The First Look series concludes with Caleb Farley, who has already said he intends to enter the 2021 NFL Draft. The former Virginia Tech cornerback made that announcement last week, becoming the first high-profile prospect to opt out of the 2020 college season due to concerns about the COVID-19 pandemic. He's been a trend-setter of sorts, as other top talents -- including a few I've studied in this series -- have announced opt-out decisions in the days since, and more are expected to follow suit. Farley was coming off a redshirt sophomore year in which he earned first-team All-ACC honors. Here's my scouting report.

Height, weight: 6-foot-2, 207 pounds (school measurements).

2019 statistics: 20 tackles (14 solo), four interceptions, 12 pass breakups.

Game tape watched: Duke (Sept. 27, 2019), Miami (Oct. 5, 2019), Wake Forest (Nov. 9, 2019).

What I liked: There is plenty to like about Farley. He has ideal size, speed and fluidity. He's at his best in press coverage.
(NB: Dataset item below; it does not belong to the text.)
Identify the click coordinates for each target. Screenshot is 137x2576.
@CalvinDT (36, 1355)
He mixes in a one- and two-hand jam, but will also patiently wait, react and attach to the hip of the receiver. He's very rarely out of phase when in press. He stays in perfect position down the field before naturally locating and playing the ball in the air. He has outstanding ball skills.
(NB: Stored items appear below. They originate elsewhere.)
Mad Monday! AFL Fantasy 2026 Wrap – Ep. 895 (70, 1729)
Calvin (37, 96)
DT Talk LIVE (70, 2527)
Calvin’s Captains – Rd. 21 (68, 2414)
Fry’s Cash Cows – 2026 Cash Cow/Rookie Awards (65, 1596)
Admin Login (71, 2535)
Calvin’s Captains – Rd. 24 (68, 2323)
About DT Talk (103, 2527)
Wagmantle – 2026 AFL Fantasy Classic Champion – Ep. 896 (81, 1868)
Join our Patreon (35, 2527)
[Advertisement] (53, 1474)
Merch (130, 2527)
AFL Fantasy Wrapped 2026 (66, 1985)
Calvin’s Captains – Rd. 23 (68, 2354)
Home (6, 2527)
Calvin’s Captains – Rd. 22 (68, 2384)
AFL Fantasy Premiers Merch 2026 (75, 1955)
In off coverage, Farley has excellent route recognition and is quick to put his foot in the ground to drive on the ball. He has a quick, fluid pedal. He's very effective when he stays square and avoids opening his hips too early. He also has plenty of make-up speed to recover down the field. He's very aggressive versus the run, too. He works through blockers and is a sure, chest-up tackler in space. His overall toughness is outstanding.

Where he needs to improve: The only issues I noticed for Farley occurred when he was in off coverage. There are a few instances where he gets turned and allows wideouts to cross his face. This happened in the Miami game and he gave up a touchdown on the play. This is very correctable, though, and he's shown the ability to play effectively from this alignment. He does display a little bit of tightness when he gears down to work back downhill, but he still limits separation with his receiver.

Biggest takeaway: Farley is one of the better big cornerbacks I've evaluated over the last few years. The NFL has turned into a man coverage league, and he possesses the ability to go nose to nose (one of my podcast partner's favorite phrases) with the bigger, more physical wideouts. He wasn't asked to play inside or travel (he played solely on the left side), but I believe he has the tools to move around at the next level. Every NFL team is trying to find players with his size and skill set.

He reminds me of: I see a lot of similarities to Jimmy Smith when he was coming out of Colorado. Both guys are big, physical and instinctive. They're at their best in press coverage, and they can mirror and match all over the field. Smith was a more fluid mover, but I think Farley is more consistent and reliable. When healthy, Smith has been one of the premier players at his position, and I see a similar trajectory for Farley.